Wednesday, January 28, 2009

Xtext Corner #3 – M5: What's in the pipeline?

Some cool things will come up with the next milestone of TMF Xtext on February, 6th 2009.
  • The outline view has been redesigned. From now on it is possible to create a representation of your source file's structure, that does not necessarily map the semantic model one to one. You are free to include virtual nodes to emphasize aspects of special interest or to group the objects in another way as it is done in the textual source file.
  • Xtext resources observe their referenced models and can reload them to reflect recent changes transparently. This improves the overall user experience and provides faster feedback.
  • We will come up with a first draft of an Xtend API for the new Xtext. It is not as powerful as the corresponding Java API, but still very useful especially for early prototyping. Most notably Xtend is very convenient when you have to work with dynamic EMF models.
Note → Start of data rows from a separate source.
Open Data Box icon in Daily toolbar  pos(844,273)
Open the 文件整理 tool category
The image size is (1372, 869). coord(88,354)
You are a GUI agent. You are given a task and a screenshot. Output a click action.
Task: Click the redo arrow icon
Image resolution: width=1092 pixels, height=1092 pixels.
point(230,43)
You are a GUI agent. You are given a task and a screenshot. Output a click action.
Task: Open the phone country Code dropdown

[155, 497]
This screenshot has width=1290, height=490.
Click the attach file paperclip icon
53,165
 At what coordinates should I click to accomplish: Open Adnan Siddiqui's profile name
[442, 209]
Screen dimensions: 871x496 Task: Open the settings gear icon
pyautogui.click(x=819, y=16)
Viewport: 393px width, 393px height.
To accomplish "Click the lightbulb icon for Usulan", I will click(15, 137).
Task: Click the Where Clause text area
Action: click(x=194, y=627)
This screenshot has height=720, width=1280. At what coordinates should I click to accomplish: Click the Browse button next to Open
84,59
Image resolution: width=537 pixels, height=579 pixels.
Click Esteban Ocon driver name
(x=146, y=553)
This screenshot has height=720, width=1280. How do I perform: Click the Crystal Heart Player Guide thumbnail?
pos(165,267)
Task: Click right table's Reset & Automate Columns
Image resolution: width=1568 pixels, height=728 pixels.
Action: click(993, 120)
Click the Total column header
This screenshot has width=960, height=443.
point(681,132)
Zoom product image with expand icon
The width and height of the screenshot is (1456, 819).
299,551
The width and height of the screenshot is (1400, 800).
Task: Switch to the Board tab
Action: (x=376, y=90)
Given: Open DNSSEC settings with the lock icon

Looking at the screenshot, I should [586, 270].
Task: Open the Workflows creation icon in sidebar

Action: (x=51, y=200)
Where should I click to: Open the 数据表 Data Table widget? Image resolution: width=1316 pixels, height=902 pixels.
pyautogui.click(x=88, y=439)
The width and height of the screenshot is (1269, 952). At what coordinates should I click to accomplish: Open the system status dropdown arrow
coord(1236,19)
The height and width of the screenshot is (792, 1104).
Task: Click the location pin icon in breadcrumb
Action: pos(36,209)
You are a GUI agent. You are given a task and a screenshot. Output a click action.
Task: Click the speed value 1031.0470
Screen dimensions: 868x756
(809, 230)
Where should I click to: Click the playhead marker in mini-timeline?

Furthermore it comes with a nice collection API.
There is one more thing ...

Due to an IP issue with Antlr we are not allowed to use this mature parser generator if we want to be part of the next Eclipse release with TMF Xtext. Unfortunatly we are not satisfied with the eclipse compatible alternatives. That's why we decided to build our own parser generator based on the packrat algorithm. Besides the effort with implementing yet another parser generator, there are some positive side effects:
  • We learned a lot about minimizing dependencies and therefore made the parser more pluggable. If you don't like our home grown packrat parser and even don't want to use Antlr, you can theoretically take any generator of your choice and use it.
    Attention: This feature comes without warranty.
  • We found a nice way to define terminal symbols. With Xtext M4 you could already write your own lexical rules in a somewhat awkward syntax. The whole body of the rule was a pure string without any syntactical check at design time. Xtext M5 comes with terminal rules. At a first glance, they seem to be like any other parser rule. The clue is, that they allow to define kind of a lexer body with a rich syntax and known semantics. But instead of plain parser rules, they will produce exacly one (leaf-)node in the parsed tree and may not be interrupted by any whitespace or comment.

    Terminal rules will supersede the old school lexer rules.

  • Hidden tokens per rule were introduced: You can define terminal tokens as hidden on a per rule basis. If you do not want to have whitespaces between your fully qualified names, you can disallow them easily.

1 comment:

yijunyu said...

How to define indentations just like Python rules?